Paul Rogers edited this page Nov 10, 2022 · 7 revisions

Basics

Druid's schemas, etc. are configured in the DruidCalciteSchemaModule class.

Schema

DruidSchemaCatalog is the root schema, created by the RootSchemaProvider. The schemas are given by an injected Set<NamedSchema>. The set of schemas are defined in DruidCalciteSchemaModule via a Guice Polybind.

List of schemas:

  • NamedDruidSchema, DruidSchema for the druid name space.
  • NamedLookupSchema, LookupSchema for the lookup name space.
  • NamedSystemSchema, SystemSchema for the sys name space.
  • NamedViewSchema, ViewSchema for the view name space. The view implementation in Druid is a stub. Extensions provide the actual view storage.
  • InformationSchema (no named schema) for Calcite's built-in INFORMATION_SCHEMA name space.

The schema bootstrap process is:

  • A schema provider uses Guice to attach a NamedSchema a Guice multi-binder by calling SqlBindings.addSchema() Druid's built-in schemas are added in DruidCalciteSchemaModule. RootSchemaProvider creates the root schema via Guice by building from the set of NamedSchema objects added in Guice. RootSchemaProvider can be seen as the bridge between Guice-land and Calcite-land.

DruidSchema

Holds a list of segments (a datasource does not exist as a separate thing, only as a collection of segments.)

  private final ConcurrentHashMap<String, ConcurrentSkipListMap<SegmentId, AvailableSegmentMetadata>> segmentMetadataInfo
      = new ConcurrentHashMap<>();

Holds the list of "druid tables" as a hash map:

  private final ConcurrentMap<String, DruidTable> tables = new ConcurrentHashMap<>();

The list of segments (and thus tables) is cached. Since it is shared, Druid presumably handles all segments the same.

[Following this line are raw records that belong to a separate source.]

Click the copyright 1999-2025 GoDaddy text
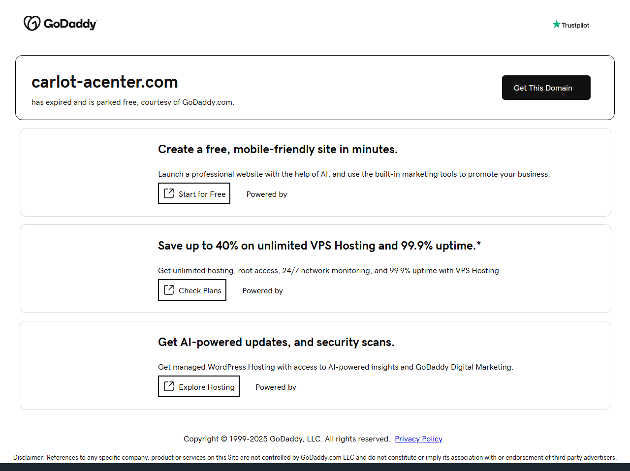The image size is (630, 471). pyautogui.click(x=286, y=439)
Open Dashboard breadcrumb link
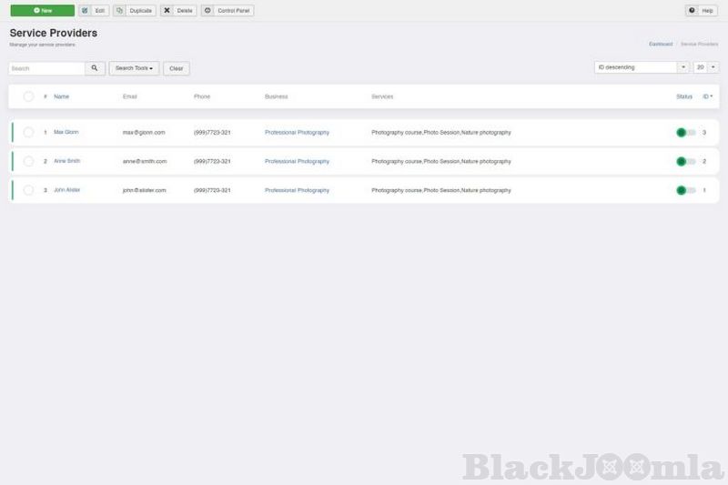 click(661, 44)
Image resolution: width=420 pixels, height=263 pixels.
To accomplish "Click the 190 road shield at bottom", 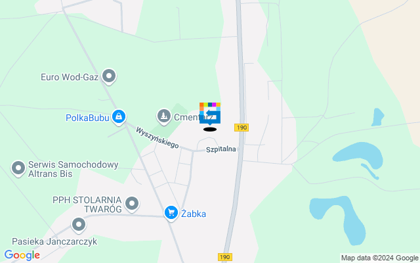I will pos(225,257).
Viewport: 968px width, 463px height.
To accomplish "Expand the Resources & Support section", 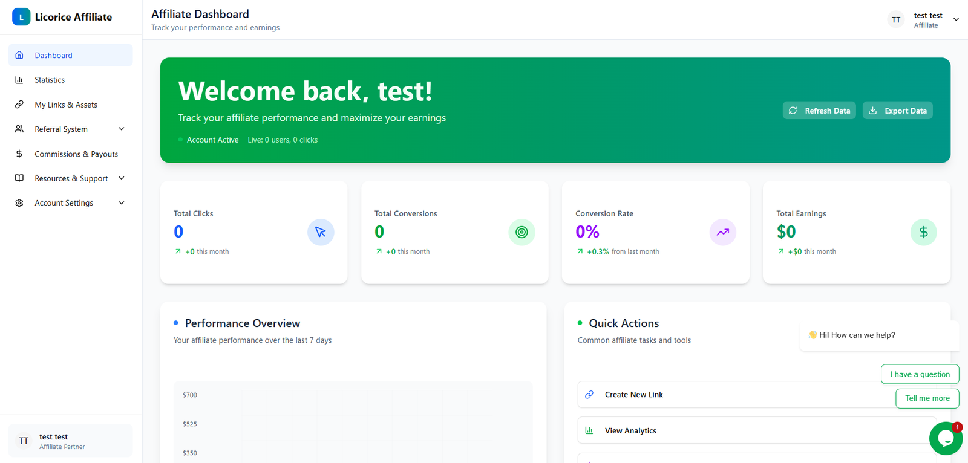I will [x=121, y=178].
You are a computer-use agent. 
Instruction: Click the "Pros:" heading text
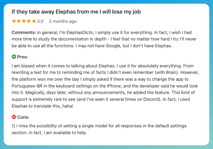click(x=23, y=57)
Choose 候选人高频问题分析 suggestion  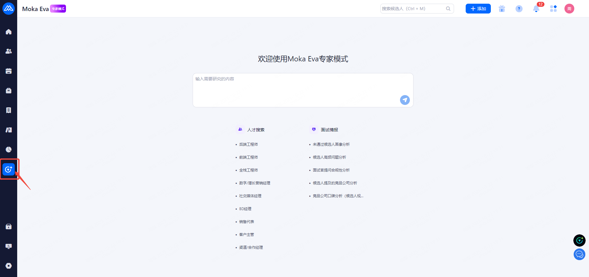point(329,157)
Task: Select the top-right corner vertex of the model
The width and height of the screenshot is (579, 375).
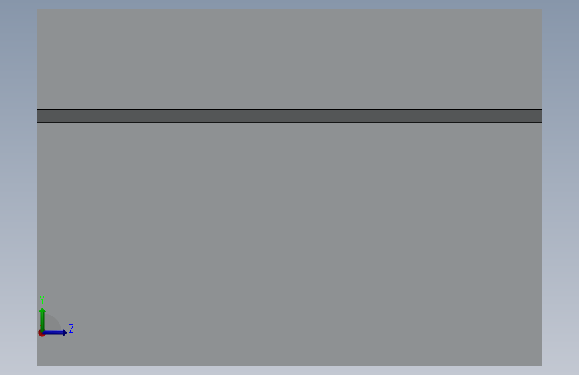Action: pyautogui.click(x=542, y=9)
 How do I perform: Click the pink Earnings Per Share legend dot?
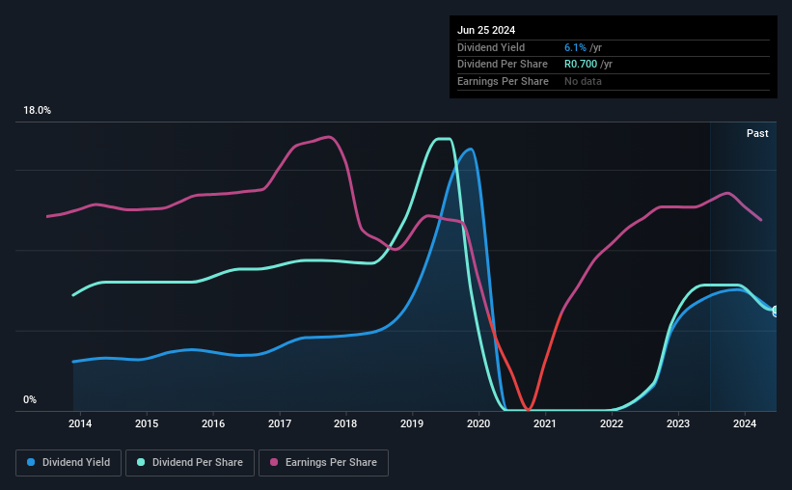[x=274, y=462]
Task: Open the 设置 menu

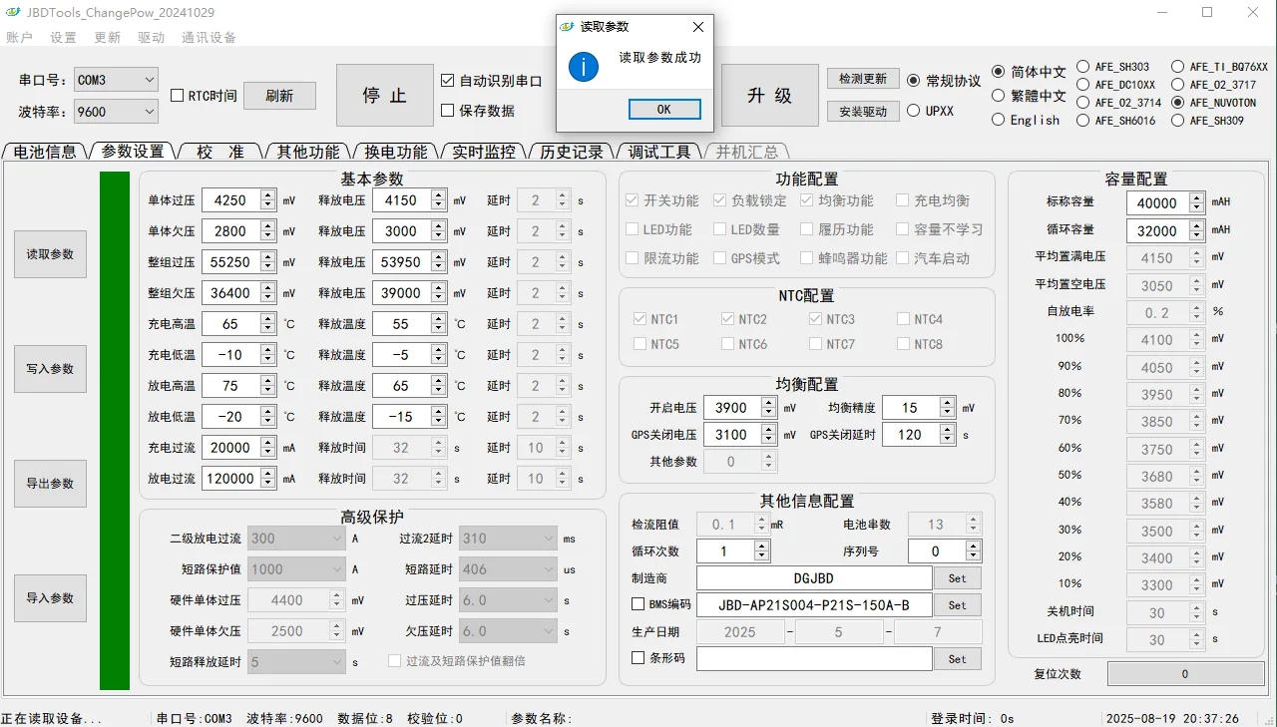Action: [x=64, y=38]
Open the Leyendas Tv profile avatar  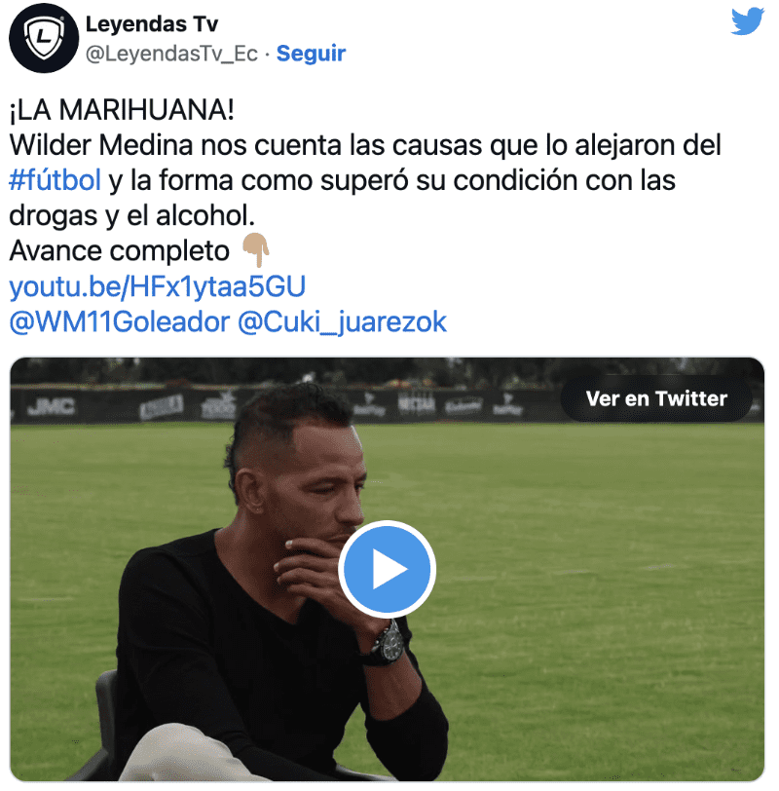(44, 38)
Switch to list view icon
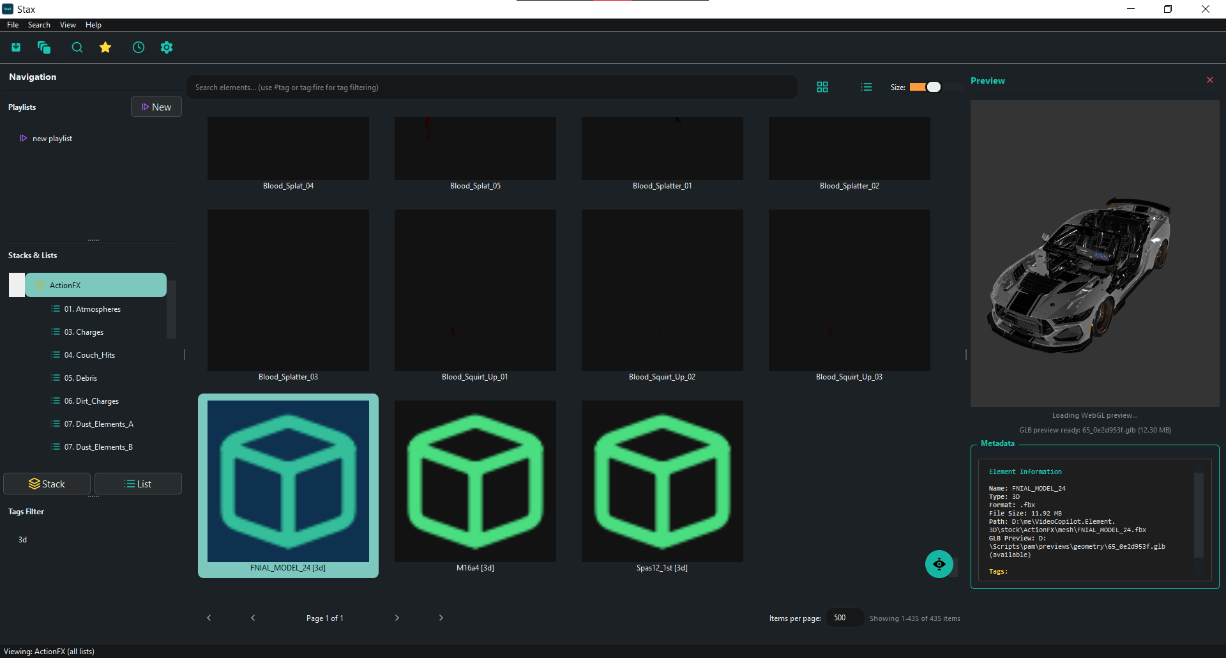 (x=867, y=87)
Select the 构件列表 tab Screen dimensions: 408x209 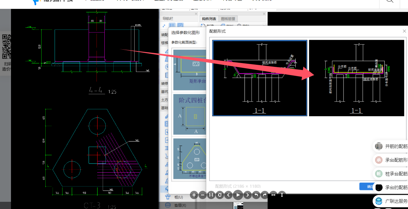click(209, 19)
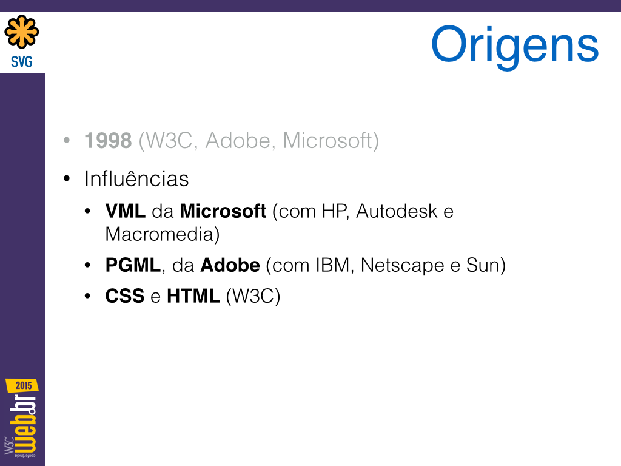
Task: Click the yellow 2015 badge
Action: pyautogui.click(x=22, y=385)
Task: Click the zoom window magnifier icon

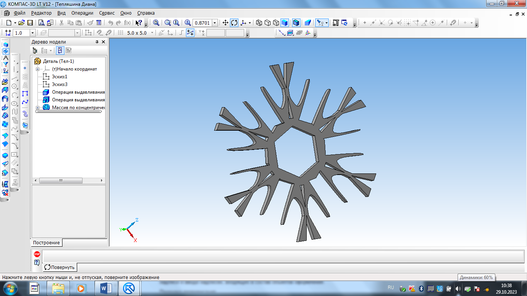Action: [156, 23]
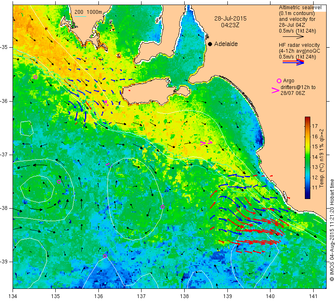Click the black Adelaide city marker dot
Screen dimensions: 335x301
[x=210, y=44]
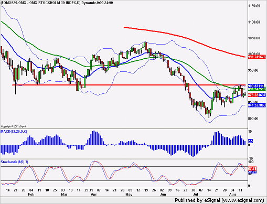
Task: Click the MACD 2.5 value label
Action: point(250,141)
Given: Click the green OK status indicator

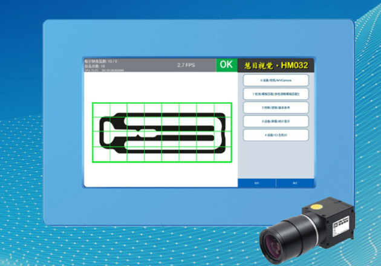Looking at the screenshot, I should coord(226,65).
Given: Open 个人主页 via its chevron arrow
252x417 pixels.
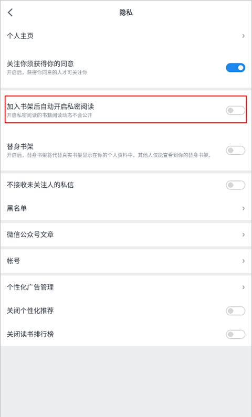Looking at the screenshot, I should (243, 36).
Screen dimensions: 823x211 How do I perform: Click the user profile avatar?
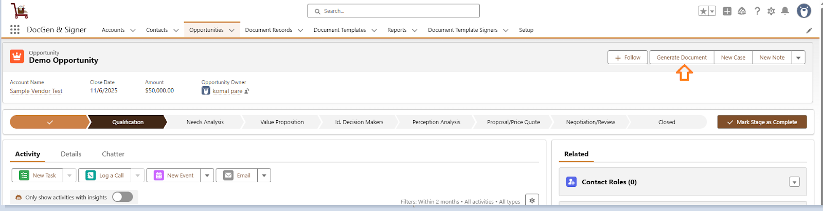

The bulk of this class seems to be around the complex code to manage the segment cache.

Tables

Calcite's table hierarchy:

  • Table: Generic table definition.
  • TranslatableTable: Table which can be translated to a relational expression.

A DruidTable represents a datasource and implements TranslatableTable along with an associated DataSource. Here the naming gets confusing: a DataSource is a JSON-serializable object that represents multiple things including a "table" (datasource). The DataSource is a non-SQL concept, and so has a foot in Druid-land.

Functions

Druid maintains a DruidOperatorTable for the Druid-defined operators. Definitions are injected via Guice in the form of a SqlOperatorConversion which provides Druid-specific functionality, and a calciteOperator() method to produce the Calcite form of the operator, which is what Calcite uses. The operator concept is a type of AST node, and so is constant. The corresponding AST node is a SqlCall of some form.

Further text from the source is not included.